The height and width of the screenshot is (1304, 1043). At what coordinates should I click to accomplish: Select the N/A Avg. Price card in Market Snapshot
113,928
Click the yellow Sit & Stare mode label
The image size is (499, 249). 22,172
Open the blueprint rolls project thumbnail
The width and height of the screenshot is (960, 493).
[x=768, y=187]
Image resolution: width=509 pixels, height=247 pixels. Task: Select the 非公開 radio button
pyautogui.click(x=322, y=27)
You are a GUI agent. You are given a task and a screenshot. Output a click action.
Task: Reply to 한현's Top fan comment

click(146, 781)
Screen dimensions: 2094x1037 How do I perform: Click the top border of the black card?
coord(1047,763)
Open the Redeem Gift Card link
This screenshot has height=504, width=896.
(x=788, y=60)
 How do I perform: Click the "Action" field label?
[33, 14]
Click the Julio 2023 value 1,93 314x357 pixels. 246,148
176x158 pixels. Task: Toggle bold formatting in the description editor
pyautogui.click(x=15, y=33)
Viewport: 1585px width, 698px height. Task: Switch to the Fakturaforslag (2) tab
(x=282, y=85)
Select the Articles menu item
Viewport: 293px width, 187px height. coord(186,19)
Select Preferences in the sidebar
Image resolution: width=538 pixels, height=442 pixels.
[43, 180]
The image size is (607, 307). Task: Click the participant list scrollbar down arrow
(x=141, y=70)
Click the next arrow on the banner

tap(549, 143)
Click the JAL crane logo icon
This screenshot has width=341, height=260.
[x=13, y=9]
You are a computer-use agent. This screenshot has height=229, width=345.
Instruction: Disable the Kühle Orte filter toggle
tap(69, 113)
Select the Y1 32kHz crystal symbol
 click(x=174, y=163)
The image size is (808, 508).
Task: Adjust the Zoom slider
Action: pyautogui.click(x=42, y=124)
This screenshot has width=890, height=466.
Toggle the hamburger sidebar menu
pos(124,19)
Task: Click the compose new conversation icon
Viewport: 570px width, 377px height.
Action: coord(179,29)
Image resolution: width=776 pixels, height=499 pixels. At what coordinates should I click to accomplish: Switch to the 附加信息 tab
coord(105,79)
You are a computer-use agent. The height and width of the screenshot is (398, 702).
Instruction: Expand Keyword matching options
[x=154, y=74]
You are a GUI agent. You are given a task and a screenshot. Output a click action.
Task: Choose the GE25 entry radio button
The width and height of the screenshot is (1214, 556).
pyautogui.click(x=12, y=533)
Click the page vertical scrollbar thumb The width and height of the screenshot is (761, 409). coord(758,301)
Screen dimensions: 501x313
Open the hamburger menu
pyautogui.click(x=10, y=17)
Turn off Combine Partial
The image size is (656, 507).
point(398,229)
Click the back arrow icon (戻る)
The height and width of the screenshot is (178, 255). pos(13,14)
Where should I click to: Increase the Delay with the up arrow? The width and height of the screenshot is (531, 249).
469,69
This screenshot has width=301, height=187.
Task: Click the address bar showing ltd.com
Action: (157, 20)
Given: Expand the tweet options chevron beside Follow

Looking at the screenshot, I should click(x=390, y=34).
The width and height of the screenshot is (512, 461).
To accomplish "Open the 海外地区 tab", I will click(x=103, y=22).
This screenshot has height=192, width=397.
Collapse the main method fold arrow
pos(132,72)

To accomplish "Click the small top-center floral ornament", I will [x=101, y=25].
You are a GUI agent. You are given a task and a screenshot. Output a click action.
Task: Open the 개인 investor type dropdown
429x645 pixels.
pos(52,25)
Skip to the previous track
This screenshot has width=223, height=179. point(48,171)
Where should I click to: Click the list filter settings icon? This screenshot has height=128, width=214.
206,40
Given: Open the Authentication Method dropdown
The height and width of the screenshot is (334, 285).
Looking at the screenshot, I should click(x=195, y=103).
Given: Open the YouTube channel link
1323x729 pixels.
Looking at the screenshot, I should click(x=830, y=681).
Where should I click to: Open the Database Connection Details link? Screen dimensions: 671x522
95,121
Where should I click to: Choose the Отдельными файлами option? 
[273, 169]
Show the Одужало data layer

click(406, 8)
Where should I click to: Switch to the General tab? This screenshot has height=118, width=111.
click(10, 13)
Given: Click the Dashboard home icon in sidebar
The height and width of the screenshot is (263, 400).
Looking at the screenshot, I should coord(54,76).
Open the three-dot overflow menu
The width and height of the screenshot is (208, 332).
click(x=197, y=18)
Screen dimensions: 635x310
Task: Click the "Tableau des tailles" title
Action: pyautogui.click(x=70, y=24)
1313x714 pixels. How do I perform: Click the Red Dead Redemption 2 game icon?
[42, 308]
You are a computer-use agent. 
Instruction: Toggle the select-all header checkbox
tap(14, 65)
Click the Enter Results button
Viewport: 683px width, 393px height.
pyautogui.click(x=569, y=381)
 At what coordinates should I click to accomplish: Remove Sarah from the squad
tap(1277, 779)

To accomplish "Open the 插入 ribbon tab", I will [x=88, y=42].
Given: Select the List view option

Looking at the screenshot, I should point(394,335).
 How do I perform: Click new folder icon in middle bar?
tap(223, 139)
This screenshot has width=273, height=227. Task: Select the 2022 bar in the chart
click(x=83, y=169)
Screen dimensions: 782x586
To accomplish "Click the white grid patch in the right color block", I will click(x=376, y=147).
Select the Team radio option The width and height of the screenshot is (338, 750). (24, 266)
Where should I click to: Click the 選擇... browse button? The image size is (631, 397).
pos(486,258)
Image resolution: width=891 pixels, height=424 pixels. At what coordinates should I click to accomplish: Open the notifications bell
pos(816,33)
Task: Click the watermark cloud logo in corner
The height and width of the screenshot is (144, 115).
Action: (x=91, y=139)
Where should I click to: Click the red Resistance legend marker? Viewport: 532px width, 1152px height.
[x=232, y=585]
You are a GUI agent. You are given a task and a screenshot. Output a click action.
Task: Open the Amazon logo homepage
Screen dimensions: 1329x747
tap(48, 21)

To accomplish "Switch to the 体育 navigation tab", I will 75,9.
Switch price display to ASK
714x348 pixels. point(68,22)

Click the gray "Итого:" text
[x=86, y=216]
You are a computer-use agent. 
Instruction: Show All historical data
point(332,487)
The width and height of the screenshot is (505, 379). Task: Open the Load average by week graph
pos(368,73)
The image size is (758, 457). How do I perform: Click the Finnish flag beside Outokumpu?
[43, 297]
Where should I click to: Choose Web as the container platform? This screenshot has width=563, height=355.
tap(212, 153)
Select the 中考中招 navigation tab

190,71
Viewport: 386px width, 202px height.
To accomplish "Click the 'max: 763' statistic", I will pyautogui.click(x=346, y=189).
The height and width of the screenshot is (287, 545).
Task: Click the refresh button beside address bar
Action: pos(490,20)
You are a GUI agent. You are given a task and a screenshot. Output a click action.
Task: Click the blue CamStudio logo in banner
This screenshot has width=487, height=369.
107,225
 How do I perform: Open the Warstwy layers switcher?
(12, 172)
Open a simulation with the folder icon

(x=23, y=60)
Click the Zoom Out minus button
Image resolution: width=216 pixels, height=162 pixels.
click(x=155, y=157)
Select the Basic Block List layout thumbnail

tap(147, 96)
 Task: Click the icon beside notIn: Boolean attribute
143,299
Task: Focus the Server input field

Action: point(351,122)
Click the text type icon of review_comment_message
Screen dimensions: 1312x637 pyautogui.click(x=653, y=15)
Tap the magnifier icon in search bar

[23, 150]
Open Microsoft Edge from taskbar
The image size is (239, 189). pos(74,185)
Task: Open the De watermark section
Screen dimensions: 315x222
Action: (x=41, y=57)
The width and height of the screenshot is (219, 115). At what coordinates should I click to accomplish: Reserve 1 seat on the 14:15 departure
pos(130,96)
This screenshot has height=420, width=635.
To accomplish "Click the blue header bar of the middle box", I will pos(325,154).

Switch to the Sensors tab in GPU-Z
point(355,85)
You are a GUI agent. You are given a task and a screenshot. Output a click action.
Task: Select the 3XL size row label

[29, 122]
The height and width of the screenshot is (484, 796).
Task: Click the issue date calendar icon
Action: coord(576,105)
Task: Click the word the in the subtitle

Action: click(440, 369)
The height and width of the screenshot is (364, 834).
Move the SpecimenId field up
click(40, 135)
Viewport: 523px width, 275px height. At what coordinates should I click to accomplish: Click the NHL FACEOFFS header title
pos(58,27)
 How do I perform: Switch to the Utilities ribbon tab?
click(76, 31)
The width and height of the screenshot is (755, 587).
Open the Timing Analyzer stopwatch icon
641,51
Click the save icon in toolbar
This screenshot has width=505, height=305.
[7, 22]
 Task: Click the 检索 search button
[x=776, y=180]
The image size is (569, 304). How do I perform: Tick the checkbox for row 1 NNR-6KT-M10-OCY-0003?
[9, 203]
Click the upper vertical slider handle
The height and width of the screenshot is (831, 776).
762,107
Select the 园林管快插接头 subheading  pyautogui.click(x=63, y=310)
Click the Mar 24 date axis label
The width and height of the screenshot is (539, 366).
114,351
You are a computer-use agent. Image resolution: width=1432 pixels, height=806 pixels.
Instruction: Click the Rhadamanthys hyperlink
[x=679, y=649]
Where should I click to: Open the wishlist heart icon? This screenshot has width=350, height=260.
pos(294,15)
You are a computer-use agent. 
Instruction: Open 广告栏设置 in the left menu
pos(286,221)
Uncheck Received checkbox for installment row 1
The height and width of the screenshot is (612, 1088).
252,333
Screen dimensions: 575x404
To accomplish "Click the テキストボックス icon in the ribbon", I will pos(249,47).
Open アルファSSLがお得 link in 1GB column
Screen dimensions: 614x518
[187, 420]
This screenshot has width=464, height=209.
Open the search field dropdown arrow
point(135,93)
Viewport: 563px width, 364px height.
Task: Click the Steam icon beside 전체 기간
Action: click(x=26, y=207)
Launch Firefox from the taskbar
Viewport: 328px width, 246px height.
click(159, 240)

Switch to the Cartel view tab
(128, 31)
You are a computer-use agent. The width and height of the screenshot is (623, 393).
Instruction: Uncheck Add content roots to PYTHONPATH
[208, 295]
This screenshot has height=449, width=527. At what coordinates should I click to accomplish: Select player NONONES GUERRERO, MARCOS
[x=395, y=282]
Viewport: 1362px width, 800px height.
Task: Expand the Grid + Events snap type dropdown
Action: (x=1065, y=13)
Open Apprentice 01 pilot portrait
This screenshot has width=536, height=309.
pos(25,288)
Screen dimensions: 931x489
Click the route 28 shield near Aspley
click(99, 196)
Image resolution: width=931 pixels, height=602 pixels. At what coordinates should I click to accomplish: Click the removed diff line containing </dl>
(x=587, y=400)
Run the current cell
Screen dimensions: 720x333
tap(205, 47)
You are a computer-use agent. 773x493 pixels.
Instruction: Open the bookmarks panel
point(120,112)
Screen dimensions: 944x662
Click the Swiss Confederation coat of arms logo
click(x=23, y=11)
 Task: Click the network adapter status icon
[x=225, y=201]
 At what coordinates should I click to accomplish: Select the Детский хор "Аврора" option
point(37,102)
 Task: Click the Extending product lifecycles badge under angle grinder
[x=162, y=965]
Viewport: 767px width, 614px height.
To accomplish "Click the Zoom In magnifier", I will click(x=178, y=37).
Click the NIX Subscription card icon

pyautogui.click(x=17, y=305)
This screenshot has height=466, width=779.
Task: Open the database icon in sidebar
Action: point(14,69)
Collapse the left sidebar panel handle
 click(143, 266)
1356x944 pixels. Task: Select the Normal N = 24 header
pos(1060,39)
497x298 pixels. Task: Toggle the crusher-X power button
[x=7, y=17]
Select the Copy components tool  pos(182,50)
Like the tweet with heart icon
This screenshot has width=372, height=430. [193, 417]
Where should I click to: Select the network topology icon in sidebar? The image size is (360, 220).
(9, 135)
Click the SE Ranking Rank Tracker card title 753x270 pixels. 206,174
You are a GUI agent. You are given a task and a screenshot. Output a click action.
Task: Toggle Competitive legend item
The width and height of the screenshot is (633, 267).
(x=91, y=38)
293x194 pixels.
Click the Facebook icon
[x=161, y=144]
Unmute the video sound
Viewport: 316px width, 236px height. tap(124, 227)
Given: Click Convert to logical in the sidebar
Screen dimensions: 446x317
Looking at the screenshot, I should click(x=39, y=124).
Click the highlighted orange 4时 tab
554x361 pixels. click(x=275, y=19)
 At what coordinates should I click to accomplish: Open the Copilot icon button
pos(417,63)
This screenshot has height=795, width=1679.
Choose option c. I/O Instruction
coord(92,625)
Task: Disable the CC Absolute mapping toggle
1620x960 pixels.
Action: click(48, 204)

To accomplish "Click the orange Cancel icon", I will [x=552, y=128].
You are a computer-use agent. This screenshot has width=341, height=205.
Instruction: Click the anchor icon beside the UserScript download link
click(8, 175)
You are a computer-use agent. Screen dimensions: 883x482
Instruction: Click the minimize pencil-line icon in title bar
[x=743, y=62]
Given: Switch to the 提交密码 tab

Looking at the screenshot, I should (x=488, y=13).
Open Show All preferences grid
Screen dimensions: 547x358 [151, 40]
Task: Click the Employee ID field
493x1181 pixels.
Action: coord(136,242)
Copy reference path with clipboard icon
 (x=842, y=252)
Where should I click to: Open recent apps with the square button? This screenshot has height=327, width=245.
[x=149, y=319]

_ _ _ _ _ _ _

Find every line in the records that uses the string "watermark", then copy it.

> **Exercise solution**
Task: Click the watermark cloud logo in corner
Task: Open the De watermark section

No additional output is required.